Copy the lines below, replacing "GUI agent" with "interface agent" wherever it occurs and changing nothing else.

BEGIN DATA PROVIDED

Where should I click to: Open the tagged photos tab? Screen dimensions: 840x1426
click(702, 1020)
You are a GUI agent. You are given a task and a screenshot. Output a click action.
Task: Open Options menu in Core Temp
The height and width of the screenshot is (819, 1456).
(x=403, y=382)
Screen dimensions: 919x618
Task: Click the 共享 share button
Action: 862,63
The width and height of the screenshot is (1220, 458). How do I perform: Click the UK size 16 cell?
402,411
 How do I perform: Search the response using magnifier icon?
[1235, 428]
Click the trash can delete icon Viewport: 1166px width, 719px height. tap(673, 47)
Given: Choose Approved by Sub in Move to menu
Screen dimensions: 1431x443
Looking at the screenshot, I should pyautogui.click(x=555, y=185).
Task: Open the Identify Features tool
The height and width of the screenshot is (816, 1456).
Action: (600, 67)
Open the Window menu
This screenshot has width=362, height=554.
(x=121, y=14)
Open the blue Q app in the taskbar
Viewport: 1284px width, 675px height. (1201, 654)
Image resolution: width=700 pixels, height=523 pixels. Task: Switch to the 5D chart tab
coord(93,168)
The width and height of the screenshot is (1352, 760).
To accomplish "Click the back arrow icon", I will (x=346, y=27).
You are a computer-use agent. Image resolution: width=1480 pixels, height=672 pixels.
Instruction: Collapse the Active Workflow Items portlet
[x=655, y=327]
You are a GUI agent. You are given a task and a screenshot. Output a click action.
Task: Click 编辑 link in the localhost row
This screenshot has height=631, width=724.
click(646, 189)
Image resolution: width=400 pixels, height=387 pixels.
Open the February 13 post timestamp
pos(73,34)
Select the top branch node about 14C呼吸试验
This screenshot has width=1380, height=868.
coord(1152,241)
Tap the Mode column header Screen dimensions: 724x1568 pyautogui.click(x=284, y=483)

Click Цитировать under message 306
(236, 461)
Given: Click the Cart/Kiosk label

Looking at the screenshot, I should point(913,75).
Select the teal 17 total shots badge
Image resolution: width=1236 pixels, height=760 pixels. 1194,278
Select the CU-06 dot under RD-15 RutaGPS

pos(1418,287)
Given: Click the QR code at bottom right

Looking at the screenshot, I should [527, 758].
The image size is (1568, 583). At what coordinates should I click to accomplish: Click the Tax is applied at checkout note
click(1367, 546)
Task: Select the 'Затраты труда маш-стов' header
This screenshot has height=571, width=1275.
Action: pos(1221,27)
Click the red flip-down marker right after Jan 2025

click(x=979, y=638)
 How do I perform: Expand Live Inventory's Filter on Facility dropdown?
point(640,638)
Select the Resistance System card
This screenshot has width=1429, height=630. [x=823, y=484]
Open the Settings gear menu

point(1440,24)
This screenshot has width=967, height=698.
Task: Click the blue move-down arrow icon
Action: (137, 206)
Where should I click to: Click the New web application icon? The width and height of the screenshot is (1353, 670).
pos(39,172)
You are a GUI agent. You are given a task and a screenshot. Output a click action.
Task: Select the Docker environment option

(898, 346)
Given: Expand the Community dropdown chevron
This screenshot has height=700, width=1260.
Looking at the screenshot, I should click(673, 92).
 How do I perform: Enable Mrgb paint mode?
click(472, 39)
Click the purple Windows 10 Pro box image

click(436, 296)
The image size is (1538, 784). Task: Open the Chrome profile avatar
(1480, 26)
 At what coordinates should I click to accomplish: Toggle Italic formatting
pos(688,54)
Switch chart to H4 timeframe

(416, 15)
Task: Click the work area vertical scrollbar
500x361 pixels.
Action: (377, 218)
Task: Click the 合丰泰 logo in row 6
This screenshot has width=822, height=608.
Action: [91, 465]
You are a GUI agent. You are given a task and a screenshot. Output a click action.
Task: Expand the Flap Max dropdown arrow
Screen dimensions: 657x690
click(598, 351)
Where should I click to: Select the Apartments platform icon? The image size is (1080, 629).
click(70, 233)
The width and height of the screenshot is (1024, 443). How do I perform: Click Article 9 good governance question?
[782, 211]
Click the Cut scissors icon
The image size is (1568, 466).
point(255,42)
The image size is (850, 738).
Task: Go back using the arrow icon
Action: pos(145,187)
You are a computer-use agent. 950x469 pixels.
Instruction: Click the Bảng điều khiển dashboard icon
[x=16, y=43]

END DATA PROVIDED

◆ **IN RESPONSE**:
Where should I click to: Open the tagged photos tab? Screen dimensions: 840x1426
click(702, 1020)
You are a interface agent. You are given a task and a screenshot. Output a click action.
Task: Open Options menu in Core Temp
The height and width of the screenshot is (819, 1456).
(x=403, y=382)
Screen dimensions: 919x618
Task: Click the 共享 share button
Action: 862,63
The width and height of the screenshot is (1220, 458). How do I perform: Click the UK size 16 cell?
402,411
 How do I perform: Search the response using magnifier icon?
[1235, 428]
Click the trash can delete icon Viewport: 1166px width, 719px height. tap(673, 47)
Given: Choose Approved by Sub in Move to menu
Screen dimensions: 1431x443
Looking at the screenshot, I should pyautogui.click(x=555, y=185).
Task: Open the Identify Features tool
The height and width of the screenshot is (816, 1456).
Action: (600, 67)
Open the Window menu
This screenshot has width=362, height=554.
(x=121, y=14)
Open the blue Q app in the taskbar
Viewport: 1284px width, 675px height. (1201, 654)
Image resolution: width=700 pixels, height=523 pixels. Task: Switch to the 5D chart tab
coord(93,168)
The width and height of the screenshot is (1352, 760).
To accomplish "Click the back arrow icon", I will (x=346, y=27).
You are a computer-use agent. Image resolution: width=1480 pixels, height=672 pixels.
Instruction: Collapse the Active Workflow Items portlet
[x=655, y=327]
You are a interface agent. You are given a task and a screenshot. Output a click action.
Task: Click 编辑 link in the localhost row
This screenshot has height=631, width=724.
click(646, 189)
Image resolution: width=400 pixels, height=387 pixels.
Open the February 13 post timestamp
pos(73,34)
Select the top branch node about 14C呼吸试验
This screenshot has width=1380, height=868.
coord(1152,241)
Tap the Mode column header Screen dimensions: 724x1568 pyautogui.click(x=284, y=483)

Click Цитировать under message 306
(236, 461)
Given: Click the Cart/Kiosk label

Looking at the screenshot, I should point(913,75).
Select the teal 17 total shots badge
Image resolution: width=1236 pixels, height=760 pixels. 1194,278
Select the CU-06 dot under RD-15 RutaGPS

pos(1418,287)
Given: Click the QR code at bottom right

Looking at the screenshot, I should [527, 758].
The image size is (1568, 583). At what coordinates should I click to accomplish: Click the Tax is applied at checkout note
click(1367, 546)
Task: Select the 'Затраты труда маш-стов' header
This screenshot has height=571, width=1275.
Action: pos(1221,27)
Click the red flip-down marker right after Jan 2025

click(x=979, y=638)
 How do I perform: Expand Live Inventory's Filter on Facility dropdown?
point(640,638)
Select the Resistance System card
This screenshot has width=1429, height=630. [x=823, y=484]
Open the Settings gear menu

point(1440,24)
This screenshot has width=967, height=698.
Task: Click the blue move-down arrow icon
Action: (137, 206)
Where should I click to: Click the New web application icon? The width and height of the screenshot is (1353, 670).
pos(39,172)
You are a interface agent. You are given a task and a screenshot. Output a click action.
Task: Select the Docker environment option

(898, 346)
Given: Expand the Community dropdown chevron
This screenshot has height=700, width=1260.
Looking at the screenshot, I should click(673, 92).
 How do I perform: Enable Mrgb paint mode?
click(472, 39)
Click the purple Windows 10 Pro box image

click(436, 296)
The image size is (1538, 784). Task: Open the Chrome profile avatar
(1480, 26)
 At what coordinates should I click to accomplish: Toggle Italic formatting
pos(688,54)
Switch chart to H4 timeframe

(416, 15)
Task: Click the work area vertical scrollbar
500x361 pixels.
Action: (377, 218)
Task: Click the 合丰泰 logo in row 6
This screenshot has width=822, height=608.
Action: [91, 465]
You are a interface agent. You are given a task and a screenshot. Output a click action.
Task: Expand the Flap Max dropdown arrow
Screen dimensions: 657x690
click(598, 351)
Where should I click to: Select the Apartments platform icon? The image size is (1080, 629).
click(70, 233)
The width and height of the screenshot is (1024, 443). How do I perform: Click Article 9 good governance question?
[782, 211]
Click the Cut scissors icon
The image size is (1568, 466).
point(255,42)
The image size is (850, 738).
Task: Go back using the arrow icon
Action: pos(145,187)
You are a computer-use agent. 950x469 pixels.
Instruction: Click the Bảng điều khiển dashboard icon
[x=16, y=43]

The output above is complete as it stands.